● **What to do**:
Which flaws in the political system does the opinion piece below on the 2020 election say the snap election exposed? List them all.

Election in 2020 was a complete disappointment
The 2020 election was my first voting election, and initially this was a milestone that I was truly looking forward to experiencing. This milestone will soon mark a new transition and transformation in my life, purpose and calling. I had the opportunity to experience and witness the election from a different angle than the average voter — on the campaign trail.
This experience was truly eye-opening for me, as I soon began to realise how broken and problematic our political institution is, and the impact it is having on young people. The snap election exposed many flaws in and facets to our political system that I had yet to notice — from our outdated voting process and procedures, to the inherent disconnect and misinformed youth voters, to the blatant pushback against common democratic processes such as a debate. The plethora of issues surrounding our political institutions are simply overwhelming and in need of a dramatic shift before our next election.
The Covid-19 pandemic was a contributing factor in deterring many young people from taking part in the election because of living and/or studying abroad. However, there were countless overseas university students and young people living abroad who might have had the opportunity to vote if we simply had an absentee voting system. There are countless nations that have adopted this system into their political processes, even countries relative to our island’s size such as the Bahamas and Cayman Islands. Implementing this system would not only increase the youth vote, but greatly expand overall voter turnout owing to its convenience. This system is needed now more than ever with the present pace of young Bermudians seeking resettlement and employment overseas.

● **Supplied data**:
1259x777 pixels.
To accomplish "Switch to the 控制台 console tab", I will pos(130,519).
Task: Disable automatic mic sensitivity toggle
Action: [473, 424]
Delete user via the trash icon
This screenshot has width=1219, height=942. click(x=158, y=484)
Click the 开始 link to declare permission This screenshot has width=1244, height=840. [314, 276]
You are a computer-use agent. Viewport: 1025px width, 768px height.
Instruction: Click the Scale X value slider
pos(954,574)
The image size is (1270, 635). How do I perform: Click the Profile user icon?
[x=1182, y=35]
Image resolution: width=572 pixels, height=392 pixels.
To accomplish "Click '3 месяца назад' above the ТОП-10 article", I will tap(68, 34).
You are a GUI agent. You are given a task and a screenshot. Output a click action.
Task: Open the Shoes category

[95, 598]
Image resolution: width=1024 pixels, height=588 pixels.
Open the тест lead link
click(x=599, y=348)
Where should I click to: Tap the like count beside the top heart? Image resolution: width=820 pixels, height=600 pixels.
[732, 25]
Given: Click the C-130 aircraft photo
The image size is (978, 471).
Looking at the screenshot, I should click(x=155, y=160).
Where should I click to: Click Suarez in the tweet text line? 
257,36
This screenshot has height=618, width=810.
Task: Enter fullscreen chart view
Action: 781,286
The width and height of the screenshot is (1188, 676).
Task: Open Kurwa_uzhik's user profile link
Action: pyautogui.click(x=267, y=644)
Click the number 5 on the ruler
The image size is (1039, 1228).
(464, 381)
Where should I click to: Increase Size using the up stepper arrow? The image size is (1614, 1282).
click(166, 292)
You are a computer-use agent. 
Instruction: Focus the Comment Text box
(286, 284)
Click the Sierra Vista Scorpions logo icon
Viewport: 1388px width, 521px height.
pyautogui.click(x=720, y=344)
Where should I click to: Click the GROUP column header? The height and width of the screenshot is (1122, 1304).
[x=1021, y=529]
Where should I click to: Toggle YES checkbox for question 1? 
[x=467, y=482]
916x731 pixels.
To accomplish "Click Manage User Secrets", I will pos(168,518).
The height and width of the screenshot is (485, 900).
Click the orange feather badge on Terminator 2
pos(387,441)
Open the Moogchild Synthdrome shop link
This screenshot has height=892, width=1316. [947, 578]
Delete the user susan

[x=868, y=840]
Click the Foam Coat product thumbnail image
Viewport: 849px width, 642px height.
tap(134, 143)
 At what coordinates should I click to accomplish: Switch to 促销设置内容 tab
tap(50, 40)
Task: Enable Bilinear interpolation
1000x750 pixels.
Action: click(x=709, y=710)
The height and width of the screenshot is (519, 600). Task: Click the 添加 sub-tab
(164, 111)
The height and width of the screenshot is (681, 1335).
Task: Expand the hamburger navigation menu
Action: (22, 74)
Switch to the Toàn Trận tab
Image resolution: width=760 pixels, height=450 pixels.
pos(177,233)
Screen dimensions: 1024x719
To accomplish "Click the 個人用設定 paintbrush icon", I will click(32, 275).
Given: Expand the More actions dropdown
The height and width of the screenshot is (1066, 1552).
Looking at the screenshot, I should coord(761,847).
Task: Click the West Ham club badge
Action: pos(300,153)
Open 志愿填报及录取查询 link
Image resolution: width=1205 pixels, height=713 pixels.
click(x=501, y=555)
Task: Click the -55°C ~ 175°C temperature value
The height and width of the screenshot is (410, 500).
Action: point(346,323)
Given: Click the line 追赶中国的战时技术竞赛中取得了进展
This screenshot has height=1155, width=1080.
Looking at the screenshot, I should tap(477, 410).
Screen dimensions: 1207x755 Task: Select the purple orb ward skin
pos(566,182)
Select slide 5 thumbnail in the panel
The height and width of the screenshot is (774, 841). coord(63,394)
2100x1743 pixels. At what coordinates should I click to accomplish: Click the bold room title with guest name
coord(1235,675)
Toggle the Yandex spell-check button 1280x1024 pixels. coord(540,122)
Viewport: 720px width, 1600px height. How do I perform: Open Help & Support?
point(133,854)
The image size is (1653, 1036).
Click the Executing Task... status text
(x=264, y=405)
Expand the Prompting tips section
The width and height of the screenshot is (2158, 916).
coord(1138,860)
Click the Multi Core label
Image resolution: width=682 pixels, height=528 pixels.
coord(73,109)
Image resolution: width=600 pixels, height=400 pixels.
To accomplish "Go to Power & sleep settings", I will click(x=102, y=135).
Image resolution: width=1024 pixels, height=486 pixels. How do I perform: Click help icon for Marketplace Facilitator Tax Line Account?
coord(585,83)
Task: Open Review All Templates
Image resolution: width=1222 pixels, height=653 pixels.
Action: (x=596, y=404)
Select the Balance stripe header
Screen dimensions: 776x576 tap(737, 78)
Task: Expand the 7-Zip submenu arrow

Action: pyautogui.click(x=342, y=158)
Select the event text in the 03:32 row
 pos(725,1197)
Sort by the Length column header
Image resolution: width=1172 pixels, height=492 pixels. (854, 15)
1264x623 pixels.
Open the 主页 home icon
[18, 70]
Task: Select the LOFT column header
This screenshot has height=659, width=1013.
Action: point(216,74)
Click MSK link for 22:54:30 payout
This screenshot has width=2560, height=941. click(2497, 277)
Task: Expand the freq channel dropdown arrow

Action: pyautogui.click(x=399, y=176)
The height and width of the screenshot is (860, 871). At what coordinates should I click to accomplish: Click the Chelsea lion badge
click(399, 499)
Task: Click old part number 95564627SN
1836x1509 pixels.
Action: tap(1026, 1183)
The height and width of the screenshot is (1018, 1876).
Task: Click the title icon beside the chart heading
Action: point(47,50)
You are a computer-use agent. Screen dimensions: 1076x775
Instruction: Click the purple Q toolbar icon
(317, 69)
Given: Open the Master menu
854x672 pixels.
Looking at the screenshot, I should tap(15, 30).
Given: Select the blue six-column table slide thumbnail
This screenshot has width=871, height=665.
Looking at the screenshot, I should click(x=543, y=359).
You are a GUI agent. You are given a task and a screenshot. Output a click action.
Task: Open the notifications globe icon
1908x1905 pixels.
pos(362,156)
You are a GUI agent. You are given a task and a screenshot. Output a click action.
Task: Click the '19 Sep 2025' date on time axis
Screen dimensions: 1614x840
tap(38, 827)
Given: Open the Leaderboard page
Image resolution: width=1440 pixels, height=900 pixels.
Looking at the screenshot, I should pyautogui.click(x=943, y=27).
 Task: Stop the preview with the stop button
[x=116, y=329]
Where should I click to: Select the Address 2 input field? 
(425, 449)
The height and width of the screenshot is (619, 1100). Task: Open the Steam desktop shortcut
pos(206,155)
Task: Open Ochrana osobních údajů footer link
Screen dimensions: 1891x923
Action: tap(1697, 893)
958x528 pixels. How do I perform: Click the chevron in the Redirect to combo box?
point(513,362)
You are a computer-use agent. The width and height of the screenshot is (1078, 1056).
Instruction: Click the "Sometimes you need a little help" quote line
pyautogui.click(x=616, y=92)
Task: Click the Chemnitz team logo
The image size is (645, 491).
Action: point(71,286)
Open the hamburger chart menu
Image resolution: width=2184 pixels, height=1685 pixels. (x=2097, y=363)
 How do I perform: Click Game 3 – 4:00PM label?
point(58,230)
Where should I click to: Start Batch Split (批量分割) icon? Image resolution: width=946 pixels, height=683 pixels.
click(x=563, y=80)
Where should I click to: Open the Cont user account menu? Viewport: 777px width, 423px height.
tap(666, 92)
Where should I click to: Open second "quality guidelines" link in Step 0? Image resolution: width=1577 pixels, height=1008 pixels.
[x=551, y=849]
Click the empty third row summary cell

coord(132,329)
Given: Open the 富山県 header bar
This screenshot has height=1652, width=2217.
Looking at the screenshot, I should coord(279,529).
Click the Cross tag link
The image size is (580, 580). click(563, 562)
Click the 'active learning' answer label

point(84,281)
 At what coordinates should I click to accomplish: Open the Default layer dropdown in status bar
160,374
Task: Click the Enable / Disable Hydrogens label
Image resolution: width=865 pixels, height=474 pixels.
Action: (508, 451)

● **Solution to this exercise**:
- Outdated voting process and procedures
- The inherent disconnect and misinformed youth voters
- The blatant pushback against common democratic processes such as a debate